Tuning for Spatial Join

WherobotsDB features an advanced spatial join algorithm since v1.2.1, which does not require tuning to achieve good performance. Advanced spatial join would analyze both joined datasets and tune spatial join parameters automatically. The following parameters for tuning spatial join won't work when using advanced spatial join:

  • sedona.global.index
  • sedona.global.indextype
  • sedona.join.indexbuildside
  • sedona.join.spatitionside

The advanced spatial join algorithm is enabled by default, users can disable advanced spatial join by setting sedona.join.advanced to false and tune spatial join parameters manually.

Explanation

  • sedona.join.advanced
    • Using advanced spatial join algorithm
    • Default: true
    • Possible values: true, false
  • sedona.global.index
    • Use spatial index (currently, only supports in SQL range join and SQL distance join), only valid when "sedona.join.advanced" is false
    • Default: true
    • Possible values: true, false
  • sedona.global.indextype
    • Spatial index type, only valid when "sedona.global.index" is true and "sedona.join.advanced" is false
    • Default: rtree
    • Possible values: rtree, quadtree
  • sedona.join.autoBroadcastJoinThreshold
    • Configures the maximum size in bytes for a table that will be broadcast to all worker nodes when performing a join.

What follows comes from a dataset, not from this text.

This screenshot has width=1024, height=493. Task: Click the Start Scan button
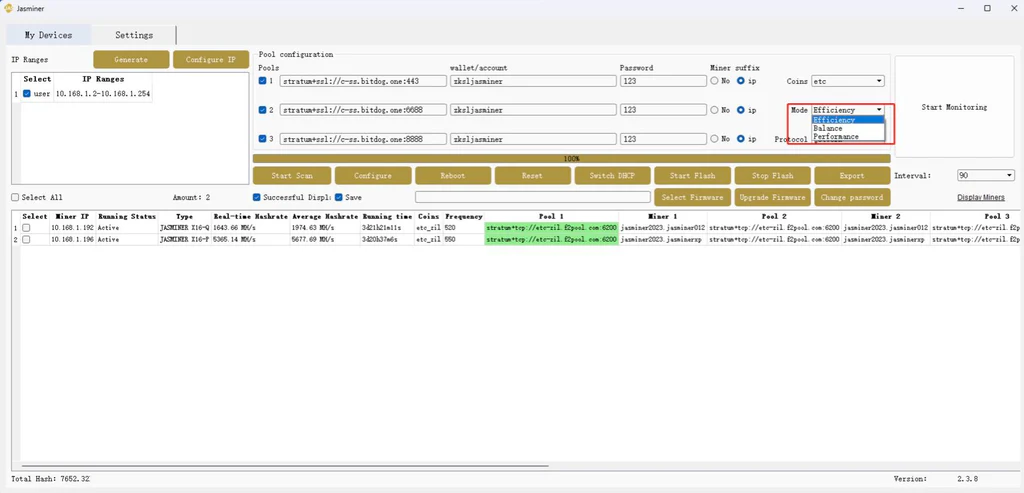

By setting this value to -1 automatic broadcasting can be disabled.
    • Default: The default value is the same as spark.sql.autoBroadcastJoinThreshold
    • Possible values: any integer with a byte suffix i.e. 10MB or 512KB
  • sedona.join.gridtype
    • Spatial partitioning grid type for join query
    • Default: kdbtree
    • Possible values: quadtree, kdbtree
  • spark.sedona.join.knn.includeTieBreakers
    • KNN join will include all ties in the result, possibly returning more than k results
    • Default: false
    • Possible values: true, false
  • sedona.join.indexbuildside (Advanced users only!)
    • The side which Sedona builds spatial indices on, only valid when "sedona.join.advanced" is false
    • Default: left
    • Possible values: left, right
  • sedona.join.numpartition (Advanced users only!)
    • Number of partitions for both sides in a join query
    • Default: -1, in this case it will be automatically tuned according to the size of both datasets when using advanced spatial join algorithm; when not using advanced spatial join it means use the existing partitions of the dominant side.
    • Possible values: any integers
  • sedona.join.spatitionside (Advanced users only!)
    • The dominant side in spatial partitioning stage, only valid when "sedona.join.advanced" is false
    • Default: left
    • Possible values: left, right
  • sedona.join.optimizationmode (Advanced users only!)
    • When should Sedona optimize spatial join SQL queries
    • Default: nonequi
    • Possible values:
      • all: Always optimize spatial join queries, even for equi-joins.
      • none: Disable optimization for spatial joins.
      • nonequi: Optimize spatial join queries that are not equi-joins.

Last update: July 31, 2024 20:33:00